One anomaly involves the telltale shape of the turn signal housing opening in the front fenders. The best of current thinking holds that the bodies used for these racing machines were Series III's. If true, you would think the fender should show some signs of being modified to accept the Series IV/V turn signal housing (early Series fenders would have had a small round hole to accommodate a bullet style turn indicator lamp). Instead, both race cars and the earlier built, development car, share what appear to be "factory" produced die cut apertures, consistent with Series IV bodies. That leaves us with a slight predicament, or at the very least, some heavy explaining to do.

At its simplest conjecture, some part of the original fabrication process has to have forced the replacement of the front fenders. It is my opinion that fitting the new cowl piece required removal of the front wings. At that point, fresh body elements coming out of "Pressed Steel" would have been the new '64 model year configuration and there you have it. No doubt, someone will find huge holes in my logic, but until then, you can continue to tell your friends what a wizard I am. The Eckford plan called for returning AUD 179B to competition. After a complete structural once-over and seam welding everything in sight, the underside was treated to several coats of primer/sealer in preparation for a re-spray of BRG.

Preparation is the key to trouble free competition use and Tony elected to go the whole route. Having driven the finished product, I can attest to the effectiveness of fully attaching as many of the seams as possible.

Definitely worth the added effort. The bottom of ADU 179B should be good for many years.

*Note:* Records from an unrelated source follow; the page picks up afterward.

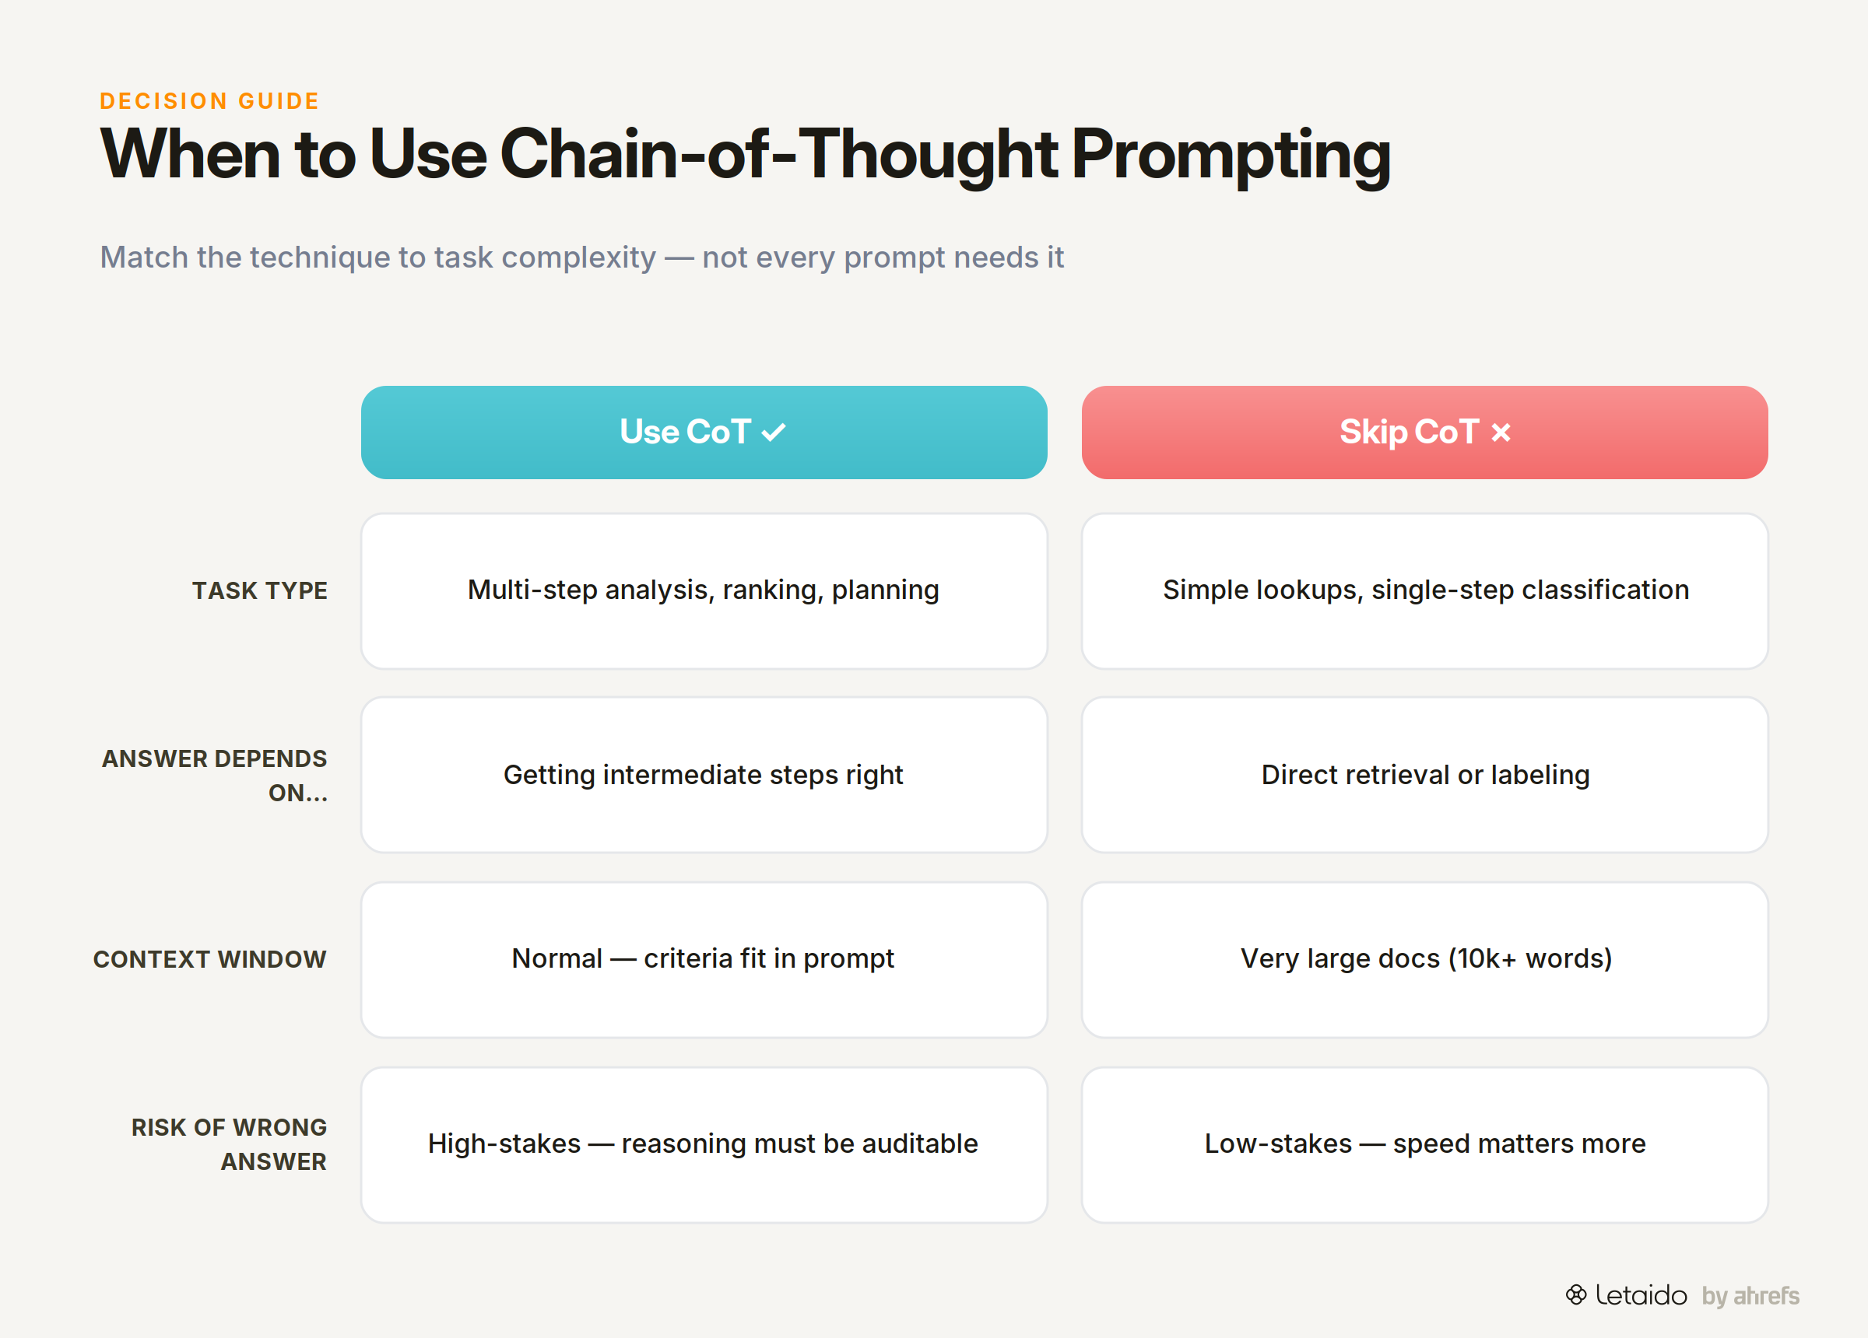Image resolution: width=1868 pixels, height=1338 pixels.
Task: Click the Normal — criteria fit in prompt card
Action: (704, 960)
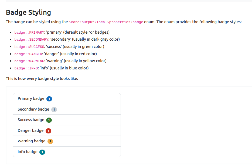
Task: Click the badge::SUCCESS code label
Action: [x=29, y=47]
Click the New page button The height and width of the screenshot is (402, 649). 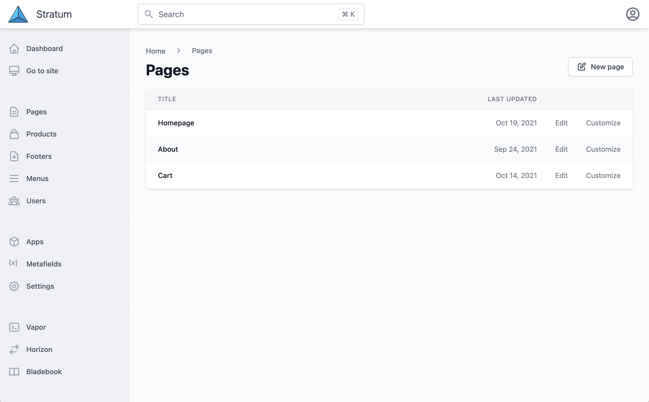(600, 67)
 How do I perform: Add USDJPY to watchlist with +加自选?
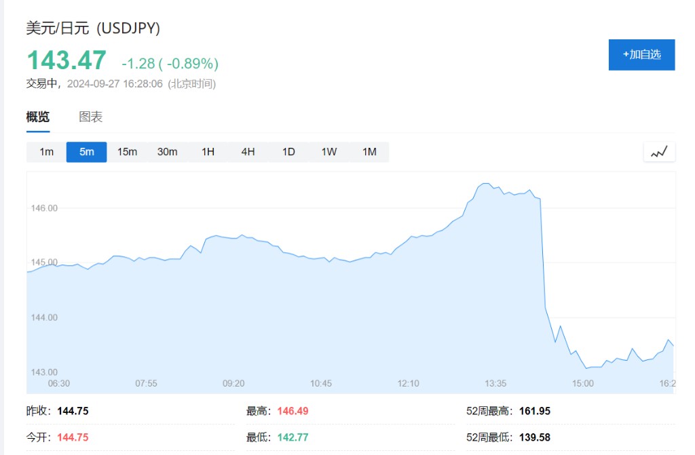[641, 54]
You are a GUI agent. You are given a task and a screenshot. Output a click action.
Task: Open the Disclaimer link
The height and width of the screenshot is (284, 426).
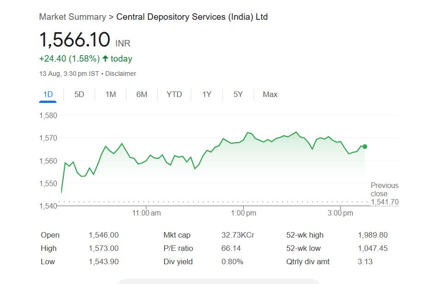pos(121,74)
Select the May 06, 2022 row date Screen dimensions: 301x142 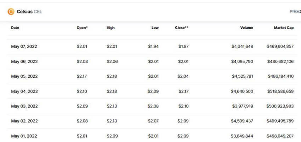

This small collection of pictures has served to shed light on the "Lister" secrets, but much of the mystery remains hidden. Dick Barker admits to having his own assortment of revealing photos, taken back in 1980, during the early phases of restoration of his car. In them, all of the aluminum has been removed to allow dipping of the steel elements only. "Amazing", just barely covers my reaction to seeing those images. With copies in hand, I'm working on an extensive review for an upcoming issue of "Tiger Press" and making efforts to contact someone at "Lister & Sons" who might be able to answer some very basic, but historically, significant questions. "What did they get from Rootes?" seems like an obvious opener. If you should get there before me, feel free to share.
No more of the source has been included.